En troisième lieu, nous proposons de mettre l’Espace Numérique de Santé (ENS) et son miroir à destination des professionnels de santé, le Bouquet de Services aux professionnels de santé (BSP), au centre du système de santé. Le référencement des applications et des services qui seront intégrés à ces plateformes doit ainsi assurer un équilibre entre des garanties de qualité des services pour les utilisateurs et des procédures simplifiées pour l’industrie. Les auditions que nous avons menées font ressortir quatre objectifs principaux que l’ENS et le BSP doivent poursuivre :
- généraliser rapidement, mais de manière encadrée, ces outils à l’échelle nationale ;
- assurer l’adhésion à ces espaces des usagers et professionnels de santé, répondre à leurs attentes et renforcer leur confiance ;
- faire de l’ENS un tableau de bord numérique de la santé des citoyens, leur conférant tous les leviers pour y gérer leurs données de santé, tout en assurant leur sécurité ;
- permettre aux citoyens éclairés de contribuer librement à travers leurs ENS aux projets de recherche qu’il souhaitent soutenir par l’apport de leurs données de santé dûment anonymisées, et exploitées suivant les meilleures garanties de sécurité.
En quatrième et dernier lieu, assurer le succès du numérique en santé en France signifie aussi veiller à ce que ces outils répondent aux besoins de leurs utilisateurs et que ces derniers soient en capacité de se les approprier.
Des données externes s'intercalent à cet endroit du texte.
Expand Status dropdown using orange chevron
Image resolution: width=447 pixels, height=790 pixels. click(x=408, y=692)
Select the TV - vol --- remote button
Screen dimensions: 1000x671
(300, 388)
Il faut donc acculturer, former et accompagner les utilisateurs des plateformes nationales de santé en :
- développant des certifications de compétences numériques en santé, sur le modèle proposé par la plateforme PIX ;
- complétant cette certification par des parcours spécifiques destinés aux professionnels de santé, obligatoires en formation initiale et accompagnés de mesures incitatives dans le cadre de la formation continue.
Alors que la pression de la crise redescend peu-à-peu, il redevient possible de penser à plus long terme : il faut saisir cette opportunité pour augmenter massivement l’effort dans le numérique afin de faire aboutir cette transformation. Nous avons pu en voir les limites, nous savons également quels en seraient les bénéfices. Nous sommes prêts pour engager une réforme en profondeur renforçant la prévention, la qualité des soins, la place centrale de l’usager.
Le Premier ministre a récemment annoncé la tenue d’un « Ségur de la Santé », qui compte le numérique comme l’un de ses piliers. Notre rapport a vocation à venir nourrir ces réflexions, et nous souhaitons ardemment qu’il en sera de même des propositions qui ont émané ces derniers mois de tous les acteurs mobilisés dans cette transformation.
De leur côté, les membres du Conseil national du numérique poursuivront leurs réflexions, répondront aux les sollicitations leur demandant de venir expliciter leurs recommandations et s'engageront dans un travail de diffusion et de vulgarisation des propositions énoncées dans ce rapport.